HISTORY: 134 v H 511. Eff 1-1-74.
 

Not analogous to former RC § 2901.22 (RS § 6819-2; 90 v 353; GC § 12419; Bureau of Code Revision, 10-1-53), repealed 134 v H 511, § 2, eff 1-1-74.

The effective date is set by section 4 of HB 511. 

 

19xx Committee Report or Comment.

1974 Committee Comment to H 511

In place of the large number of terms which former law employed to describe guilty states of mind, this section defines four mental states - purpose, knowledge, recklessness, and negligence - to describe the degrees of culpability which may be attached to a crime or to one or more elements in a crime. 

Purpose is defined in terms of a specific intention either to cause a certain result, or to engage in conduct of a certain nature regardless of what the offender intends to accomplish through that conduct. "Purposely" in the new code equates with "purposely," "intentionally," "willfully," or "deliberately" in the former law. 

"Knowledge" is cast in this section in terms of an awareness of the probability that one's conduct will cause a certain result or be of a certain nature, or that certain circumstances exist. "Knowingly" in the new code is the same as "knowingly" in the former law. 

A person is said to be reckless under the section when, without caring about the consequences, he obstinately disregards a known and significant possibility that his conduct is likely to cause a certain result or be of a certain nature, or that certain circumstances are likely to exist. In substance, the definition follows the definition of recklessness found in Roszman v. Sammett, 26 Ohio St.2d 94, 55 O.O. 2d 165, 269 N.E.2d 420 (1971). 
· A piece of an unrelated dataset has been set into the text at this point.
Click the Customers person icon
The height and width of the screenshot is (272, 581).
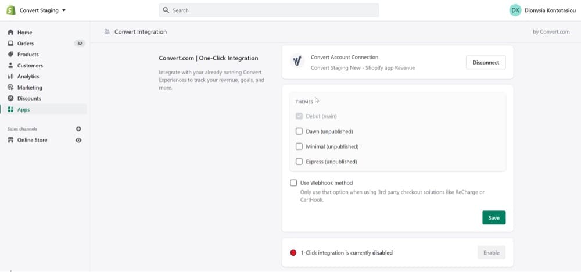(10, 66)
Basing the definition of knowledge on probability and the definition of recklessness on likelihood is intentional. Something is "probable" when there is more reason for expectation or belief than not, whereas something is "likely" when there is merely good reason for expectation or belief. 

A person is said to be negligent under the section when, because of a substantial slip from the standard of care required of him under the circumstances, he fails to notice or take steps to evade a risk that his conduct may cause a certain result or be of a certain nature, or that certain circumstances may exist. Although the definition of "negligence" in the new code is structured similarly to the definition of ordinary negligence used in tort law, it defines a higher degree of negligence than ordinary negligence. For one to be negligent under this section he must be guilty of a substantial departure from due care, whereas ordinary negligence merely requires a failure to exercise due care. 

Also, the section provides that proof of any degree of culpable mental state is sufficient to prove all lesser degrees. That is, proof of purpose is also proof of knowledge, recklessness, and negligence; proof of knowledge is also proof of recklessness and negligence; and proof of recklessness is also proof of negligence.